There are any number of ways to greet an audience, so what you say isn't as important as how you say it. Adopt a tone that suits your personality. If you're a genial person with an engaging personality, a humorous greeting might work for you. If you're a shy, reserved person, a more serious, straightforward greeting would be apropos. Finding your voice – and staying true to it – will help put you at ease in front of your audience and fortify your confidence as you continue your speech.

Prepare Your Greeting Ahead of Time

The key to a good greeting is preparation and practice. It's important to determine ahead of time who your audience is and craft your greeting based on their needs. Find out their ages, demographics, and backgrounds before you write-up your greeting. You might also want to ask about any other presenters so you can make sure your speech is unique. Once you know who you're speaking to, you can draft up your greeting and practice reading it before delivering your speech.

Reach Out and Touch

Make a personal connection with your audience from the very start. Imagine that you are talking to one person rather than a crowd and try to establish a rapport with your listeners. After introducing yourself and thanking everyone for attending, draw in the audience by posing a relevant question or telling a brief and relational anecdote. Revealing a bit of yourself at the beginning of your speech will help stir interest and ideally keep your listeners rapt with attention, eager to hear more.

Turn on the Spotlight

If any people of note are in your audience, you might greet them individually at the start of your speech. Introduce the guests, briefly summarize their importance and thank them for coming. You should spend no more than a few minutes on this, or people will start squirming, so carefully consider which individuals should receive this honor.

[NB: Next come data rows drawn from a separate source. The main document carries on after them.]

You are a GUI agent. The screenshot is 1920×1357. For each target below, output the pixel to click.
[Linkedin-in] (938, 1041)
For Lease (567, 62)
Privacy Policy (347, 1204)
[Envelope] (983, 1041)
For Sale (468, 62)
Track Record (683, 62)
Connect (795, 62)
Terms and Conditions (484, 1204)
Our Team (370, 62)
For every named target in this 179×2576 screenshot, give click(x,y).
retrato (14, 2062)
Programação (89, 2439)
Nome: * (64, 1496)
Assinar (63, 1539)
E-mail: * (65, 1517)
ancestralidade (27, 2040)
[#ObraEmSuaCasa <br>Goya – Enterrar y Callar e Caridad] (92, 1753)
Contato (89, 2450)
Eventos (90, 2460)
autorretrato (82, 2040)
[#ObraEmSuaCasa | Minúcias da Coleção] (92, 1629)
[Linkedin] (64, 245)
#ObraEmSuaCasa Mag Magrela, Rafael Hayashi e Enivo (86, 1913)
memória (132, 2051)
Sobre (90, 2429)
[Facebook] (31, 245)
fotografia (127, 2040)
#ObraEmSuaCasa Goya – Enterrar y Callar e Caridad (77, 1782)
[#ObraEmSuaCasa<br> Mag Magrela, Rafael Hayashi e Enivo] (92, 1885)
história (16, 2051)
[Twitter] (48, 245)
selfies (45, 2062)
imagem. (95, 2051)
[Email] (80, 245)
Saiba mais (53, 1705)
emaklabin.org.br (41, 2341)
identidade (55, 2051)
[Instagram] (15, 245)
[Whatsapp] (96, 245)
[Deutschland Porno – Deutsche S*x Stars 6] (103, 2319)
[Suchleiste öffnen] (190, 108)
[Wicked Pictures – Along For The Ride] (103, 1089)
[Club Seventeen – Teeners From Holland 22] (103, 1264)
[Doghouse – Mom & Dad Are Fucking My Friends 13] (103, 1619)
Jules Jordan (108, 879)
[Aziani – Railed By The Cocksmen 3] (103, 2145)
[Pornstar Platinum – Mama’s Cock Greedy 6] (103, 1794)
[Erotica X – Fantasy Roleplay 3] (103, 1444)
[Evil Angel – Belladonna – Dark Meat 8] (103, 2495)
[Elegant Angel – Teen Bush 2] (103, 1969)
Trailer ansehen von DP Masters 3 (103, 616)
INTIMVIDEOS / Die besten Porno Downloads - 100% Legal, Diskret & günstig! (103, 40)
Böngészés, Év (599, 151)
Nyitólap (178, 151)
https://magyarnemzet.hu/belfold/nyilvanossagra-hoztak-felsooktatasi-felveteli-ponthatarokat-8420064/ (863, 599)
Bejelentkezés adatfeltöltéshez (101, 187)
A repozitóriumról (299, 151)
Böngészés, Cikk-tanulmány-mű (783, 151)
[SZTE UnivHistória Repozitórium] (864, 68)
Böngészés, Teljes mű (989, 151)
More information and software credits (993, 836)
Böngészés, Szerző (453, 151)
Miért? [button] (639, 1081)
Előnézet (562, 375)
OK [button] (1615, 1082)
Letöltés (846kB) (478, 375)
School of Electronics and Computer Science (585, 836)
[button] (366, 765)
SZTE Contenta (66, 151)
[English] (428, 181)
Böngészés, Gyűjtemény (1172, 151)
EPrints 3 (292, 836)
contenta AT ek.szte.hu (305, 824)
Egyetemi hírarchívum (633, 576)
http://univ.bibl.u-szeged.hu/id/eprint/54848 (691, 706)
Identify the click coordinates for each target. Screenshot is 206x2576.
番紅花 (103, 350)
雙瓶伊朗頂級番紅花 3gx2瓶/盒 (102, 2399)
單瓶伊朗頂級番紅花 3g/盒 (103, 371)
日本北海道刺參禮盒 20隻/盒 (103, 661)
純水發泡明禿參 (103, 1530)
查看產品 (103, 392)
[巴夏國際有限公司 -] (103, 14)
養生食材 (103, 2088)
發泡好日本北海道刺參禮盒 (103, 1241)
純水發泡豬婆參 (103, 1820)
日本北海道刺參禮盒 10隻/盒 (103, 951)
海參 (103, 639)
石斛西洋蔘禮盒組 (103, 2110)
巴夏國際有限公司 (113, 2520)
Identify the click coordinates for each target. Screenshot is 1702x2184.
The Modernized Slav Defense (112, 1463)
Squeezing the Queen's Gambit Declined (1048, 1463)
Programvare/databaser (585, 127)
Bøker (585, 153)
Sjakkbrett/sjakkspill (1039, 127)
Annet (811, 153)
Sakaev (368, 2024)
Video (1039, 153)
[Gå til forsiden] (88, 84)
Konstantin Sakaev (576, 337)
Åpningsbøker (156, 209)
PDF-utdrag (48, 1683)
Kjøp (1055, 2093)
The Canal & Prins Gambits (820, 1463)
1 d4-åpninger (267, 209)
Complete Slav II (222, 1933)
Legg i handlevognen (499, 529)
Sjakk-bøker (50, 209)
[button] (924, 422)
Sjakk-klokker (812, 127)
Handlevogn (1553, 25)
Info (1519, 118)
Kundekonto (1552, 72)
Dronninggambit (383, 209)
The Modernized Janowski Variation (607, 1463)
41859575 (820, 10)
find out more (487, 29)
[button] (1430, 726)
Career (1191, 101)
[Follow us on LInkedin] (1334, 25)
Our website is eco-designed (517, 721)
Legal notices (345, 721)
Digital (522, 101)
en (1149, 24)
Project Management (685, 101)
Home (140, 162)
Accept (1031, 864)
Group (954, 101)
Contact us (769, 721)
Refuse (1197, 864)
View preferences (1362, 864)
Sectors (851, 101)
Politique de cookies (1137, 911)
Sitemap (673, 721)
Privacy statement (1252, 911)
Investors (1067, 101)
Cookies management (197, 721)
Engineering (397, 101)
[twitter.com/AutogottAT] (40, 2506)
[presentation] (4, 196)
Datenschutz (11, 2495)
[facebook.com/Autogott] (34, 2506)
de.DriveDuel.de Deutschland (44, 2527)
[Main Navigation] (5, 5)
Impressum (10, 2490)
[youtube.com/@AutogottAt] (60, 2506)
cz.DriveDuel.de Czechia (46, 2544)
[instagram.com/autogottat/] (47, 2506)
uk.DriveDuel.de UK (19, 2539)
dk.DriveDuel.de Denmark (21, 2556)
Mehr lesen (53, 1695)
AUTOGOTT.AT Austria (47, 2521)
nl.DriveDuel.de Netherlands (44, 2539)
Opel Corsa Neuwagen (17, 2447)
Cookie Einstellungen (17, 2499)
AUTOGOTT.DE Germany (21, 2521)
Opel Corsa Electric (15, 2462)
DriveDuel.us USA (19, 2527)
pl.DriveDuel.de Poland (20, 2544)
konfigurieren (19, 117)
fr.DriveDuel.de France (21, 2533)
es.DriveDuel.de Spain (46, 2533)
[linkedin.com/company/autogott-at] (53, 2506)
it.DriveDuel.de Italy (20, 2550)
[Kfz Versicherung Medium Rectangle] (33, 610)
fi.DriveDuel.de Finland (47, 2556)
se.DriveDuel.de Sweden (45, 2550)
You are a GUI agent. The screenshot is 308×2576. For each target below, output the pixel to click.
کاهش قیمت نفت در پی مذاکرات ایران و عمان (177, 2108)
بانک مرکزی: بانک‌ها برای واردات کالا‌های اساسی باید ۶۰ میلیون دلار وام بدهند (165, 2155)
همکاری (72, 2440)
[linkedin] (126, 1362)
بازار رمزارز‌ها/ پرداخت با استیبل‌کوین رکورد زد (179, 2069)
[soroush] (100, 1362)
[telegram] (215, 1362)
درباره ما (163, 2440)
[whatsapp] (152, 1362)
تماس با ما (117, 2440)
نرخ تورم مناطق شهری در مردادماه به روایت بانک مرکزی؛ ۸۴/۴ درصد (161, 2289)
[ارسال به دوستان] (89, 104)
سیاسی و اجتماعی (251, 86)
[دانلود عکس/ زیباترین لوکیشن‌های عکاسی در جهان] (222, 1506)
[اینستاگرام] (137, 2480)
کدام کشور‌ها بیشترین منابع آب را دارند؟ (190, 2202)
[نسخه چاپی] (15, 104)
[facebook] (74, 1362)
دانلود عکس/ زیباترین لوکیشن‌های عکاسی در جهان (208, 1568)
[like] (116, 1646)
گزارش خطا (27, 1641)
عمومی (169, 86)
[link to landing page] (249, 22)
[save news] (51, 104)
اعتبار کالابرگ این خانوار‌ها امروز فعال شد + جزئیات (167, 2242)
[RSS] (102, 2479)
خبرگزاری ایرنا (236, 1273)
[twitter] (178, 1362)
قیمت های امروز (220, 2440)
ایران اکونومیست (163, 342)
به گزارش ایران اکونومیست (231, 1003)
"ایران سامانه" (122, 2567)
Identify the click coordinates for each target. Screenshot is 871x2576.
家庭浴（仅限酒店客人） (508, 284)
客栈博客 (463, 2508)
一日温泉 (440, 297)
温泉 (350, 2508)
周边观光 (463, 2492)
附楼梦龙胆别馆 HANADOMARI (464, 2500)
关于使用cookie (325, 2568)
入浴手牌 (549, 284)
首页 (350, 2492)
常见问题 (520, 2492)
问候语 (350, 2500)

Other Ways to Greet the Audience

If you greet the audience as members of individual groups, place the groups in hierarchical order. So, a student addressing a high-school audience might start his speech by saying, “Respected principal, teachers, advisers and coaches, esteemed parents and fellow students...” Another way to greet an audience includes acknowledging the time of day: "Good morning," or "Good afternoon/evening," warms-up the audience for what's to come. If you can pull it off -- and it's the right audience -- you can start with humor. Sometimes relevant jokes or funny quotes can help lighten up the audience and make you less nervous.